Stored data

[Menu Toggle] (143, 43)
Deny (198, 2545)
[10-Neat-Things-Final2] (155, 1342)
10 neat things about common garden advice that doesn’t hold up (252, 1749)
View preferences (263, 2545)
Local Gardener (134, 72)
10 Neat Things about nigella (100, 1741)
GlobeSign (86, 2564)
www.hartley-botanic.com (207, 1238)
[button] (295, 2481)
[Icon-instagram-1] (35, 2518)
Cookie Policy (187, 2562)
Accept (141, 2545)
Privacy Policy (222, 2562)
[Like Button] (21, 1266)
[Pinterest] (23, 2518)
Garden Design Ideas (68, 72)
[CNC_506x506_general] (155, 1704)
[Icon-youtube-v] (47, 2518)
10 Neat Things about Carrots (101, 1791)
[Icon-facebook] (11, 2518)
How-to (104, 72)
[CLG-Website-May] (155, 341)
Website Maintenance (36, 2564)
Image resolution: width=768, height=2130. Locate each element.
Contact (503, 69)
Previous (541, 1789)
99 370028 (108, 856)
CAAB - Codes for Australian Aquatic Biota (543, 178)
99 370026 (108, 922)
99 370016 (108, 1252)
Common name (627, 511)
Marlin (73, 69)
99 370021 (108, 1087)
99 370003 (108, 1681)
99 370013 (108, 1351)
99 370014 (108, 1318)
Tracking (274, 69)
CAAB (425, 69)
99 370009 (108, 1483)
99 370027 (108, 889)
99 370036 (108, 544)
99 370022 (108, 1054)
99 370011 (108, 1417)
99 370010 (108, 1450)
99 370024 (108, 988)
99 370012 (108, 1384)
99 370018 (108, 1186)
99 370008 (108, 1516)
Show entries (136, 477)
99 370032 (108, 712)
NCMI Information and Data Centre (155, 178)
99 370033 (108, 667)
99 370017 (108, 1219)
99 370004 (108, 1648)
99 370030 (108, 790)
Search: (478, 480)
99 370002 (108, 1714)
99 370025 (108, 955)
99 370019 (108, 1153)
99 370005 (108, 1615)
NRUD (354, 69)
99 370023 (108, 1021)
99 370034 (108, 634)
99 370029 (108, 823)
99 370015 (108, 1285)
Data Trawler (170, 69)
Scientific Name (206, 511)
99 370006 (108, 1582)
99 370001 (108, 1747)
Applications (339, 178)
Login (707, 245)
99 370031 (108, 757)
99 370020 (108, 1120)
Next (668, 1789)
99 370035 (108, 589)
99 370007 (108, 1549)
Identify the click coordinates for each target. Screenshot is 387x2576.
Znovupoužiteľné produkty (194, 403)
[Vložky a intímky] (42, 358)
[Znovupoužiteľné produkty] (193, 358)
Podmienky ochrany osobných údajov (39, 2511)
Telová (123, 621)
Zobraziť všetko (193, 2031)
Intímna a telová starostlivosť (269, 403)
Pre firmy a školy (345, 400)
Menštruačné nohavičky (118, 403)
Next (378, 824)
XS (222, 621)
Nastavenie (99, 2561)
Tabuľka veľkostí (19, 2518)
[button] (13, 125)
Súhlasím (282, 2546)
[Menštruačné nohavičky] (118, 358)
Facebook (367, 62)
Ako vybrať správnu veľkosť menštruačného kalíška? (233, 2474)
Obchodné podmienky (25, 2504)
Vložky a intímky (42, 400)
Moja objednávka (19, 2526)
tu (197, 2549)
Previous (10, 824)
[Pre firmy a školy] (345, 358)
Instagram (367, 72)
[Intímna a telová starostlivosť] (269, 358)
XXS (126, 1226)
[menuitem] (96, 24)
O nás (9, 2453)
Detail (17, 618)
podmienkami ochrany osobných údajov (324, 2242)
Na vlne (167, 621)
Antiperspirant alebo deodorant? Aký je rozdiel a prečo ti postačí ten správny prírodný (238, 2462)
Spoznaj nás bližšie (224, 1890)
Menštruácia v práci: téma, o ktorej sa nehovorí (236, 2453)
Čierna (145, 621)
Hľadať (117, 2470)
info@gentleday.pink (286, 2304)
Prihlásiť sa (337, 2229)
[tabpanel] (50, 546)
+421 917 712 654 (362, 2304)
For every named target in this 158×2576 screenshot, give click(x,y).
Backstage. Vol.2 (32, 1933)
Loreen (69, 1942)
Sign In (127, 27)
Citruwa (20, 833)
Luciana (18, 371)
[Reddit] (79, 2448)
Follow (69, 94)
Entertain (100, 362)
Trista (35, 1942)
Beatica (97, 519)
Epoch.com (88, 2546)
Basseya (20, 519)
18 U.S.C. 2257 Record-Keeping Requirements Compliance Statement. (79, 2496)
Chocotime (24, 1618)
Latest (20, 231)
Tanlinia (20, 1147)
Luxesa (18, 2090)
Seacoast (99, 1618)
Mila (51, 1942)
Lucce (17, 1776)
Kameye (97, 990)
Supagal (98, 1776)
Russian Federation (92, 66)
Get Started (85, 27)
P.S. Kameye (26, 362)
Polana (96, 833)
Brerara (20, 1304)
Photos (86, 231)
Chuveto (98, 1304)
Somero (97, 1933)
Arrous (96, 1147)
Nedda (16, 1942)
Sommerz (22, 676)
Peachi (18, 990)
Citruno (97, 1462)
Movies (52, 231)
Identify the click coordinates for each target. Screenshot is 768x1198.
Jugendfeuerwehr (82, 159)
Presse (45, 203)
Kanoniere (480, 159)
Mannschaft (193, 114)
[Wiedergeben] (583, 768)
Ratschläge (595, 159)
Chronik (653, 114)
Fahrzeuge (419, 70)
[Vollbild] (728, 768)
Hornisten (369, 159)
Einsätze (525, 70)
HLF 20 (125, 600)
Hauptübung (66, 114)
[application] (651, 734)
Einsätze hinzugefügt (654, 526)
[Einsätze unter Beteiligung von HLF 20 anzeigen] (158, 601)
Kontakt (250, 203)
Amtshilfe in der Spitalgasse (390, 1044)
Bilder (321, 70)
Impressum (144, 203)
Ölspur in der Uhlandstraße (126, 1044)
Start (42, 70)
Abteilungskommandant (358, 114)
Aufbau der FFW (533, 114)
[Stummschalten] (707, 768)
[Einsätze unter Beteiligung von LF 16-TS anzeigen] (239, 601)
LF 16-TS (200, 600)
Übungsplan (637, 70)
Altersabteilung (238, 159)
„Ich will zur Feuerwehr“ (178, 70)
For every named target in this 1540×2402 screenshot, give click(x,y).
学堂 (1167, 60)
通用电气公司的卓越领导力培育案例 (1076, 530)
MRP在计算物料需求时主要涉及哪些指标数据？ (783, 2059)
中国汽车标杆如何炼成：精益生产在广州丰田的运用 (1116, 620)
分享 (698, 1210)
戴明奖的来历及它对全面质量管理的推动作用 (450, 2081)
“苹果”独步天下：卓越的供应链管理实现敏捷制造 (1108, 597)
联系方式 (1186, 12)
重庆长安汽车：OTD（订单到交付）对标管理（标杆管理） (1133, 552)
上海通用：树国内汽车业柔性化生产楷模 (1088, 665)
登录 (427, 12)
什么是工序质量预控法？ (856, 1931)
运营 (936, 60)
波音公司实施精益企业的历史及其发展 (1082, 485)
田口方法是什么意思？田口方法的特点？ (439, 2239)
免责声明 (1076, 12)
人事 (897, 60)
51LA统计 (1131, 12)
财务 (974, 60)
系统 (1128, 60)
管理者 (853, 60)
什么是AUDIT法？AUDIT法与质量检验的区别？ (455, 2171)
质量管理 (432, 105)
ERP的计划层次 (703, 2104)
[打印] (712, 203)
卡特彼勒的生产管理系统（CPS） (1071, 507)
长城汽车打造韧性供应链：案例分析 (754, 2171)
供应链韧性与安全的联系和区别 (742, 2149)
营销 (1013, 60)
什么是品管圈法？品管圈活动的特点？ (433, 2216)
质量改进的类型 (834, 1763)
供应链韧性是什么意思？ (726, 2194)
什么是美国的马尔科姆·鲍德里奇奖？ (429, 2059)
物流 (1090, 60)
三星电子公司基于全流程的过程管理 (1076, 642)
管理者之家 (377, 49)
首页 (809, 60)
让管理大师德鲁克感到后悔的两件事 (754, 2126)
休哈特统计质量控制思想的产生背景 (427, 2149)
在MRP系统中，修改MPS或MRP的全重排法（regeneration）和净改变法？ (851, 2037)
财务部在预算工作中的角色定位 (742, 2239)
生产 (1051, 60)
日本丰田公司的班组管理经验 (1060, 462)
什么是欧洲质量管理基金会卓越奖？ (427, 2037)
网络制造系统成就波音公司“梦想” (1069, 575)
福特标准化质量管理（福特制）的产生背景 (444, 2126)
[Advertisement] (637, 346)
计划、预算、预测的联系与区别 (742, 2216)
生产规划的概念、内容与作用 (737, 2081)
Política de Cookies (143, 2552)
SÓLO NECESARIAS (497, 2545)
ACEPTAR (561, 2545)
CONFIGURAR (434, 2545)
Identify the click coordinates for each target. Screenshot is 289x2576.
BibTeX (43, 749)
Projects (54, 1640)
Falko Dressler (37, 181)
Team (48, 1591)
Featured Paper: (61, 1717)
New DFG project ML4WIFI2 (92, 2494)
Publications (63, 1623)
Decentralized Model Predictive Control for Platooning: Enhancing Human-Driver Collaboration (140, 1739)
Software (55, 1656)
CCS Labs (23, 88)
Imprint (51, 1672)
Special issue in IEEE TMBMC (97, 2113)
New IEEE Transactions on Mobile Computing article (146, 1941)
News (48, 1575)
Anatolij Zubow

- WORK TO BE COMPLETED
Return the entries above unchanged, starting at the first line and stopping after the line with "10 Neat Things about nigella (100, 1741)".

- FINISHED TASK
[Menu Toggle] (143, 43)
Deny (198, 2545)
[10-Neat-Things-Final2] (155, 1342)
10 neat things about common garden advice that doesn’t hold up (252, 1749)
View preferences (263, 2545)
Local Gardener (134, 72)
10 Neat Things about nigella (100, 1741)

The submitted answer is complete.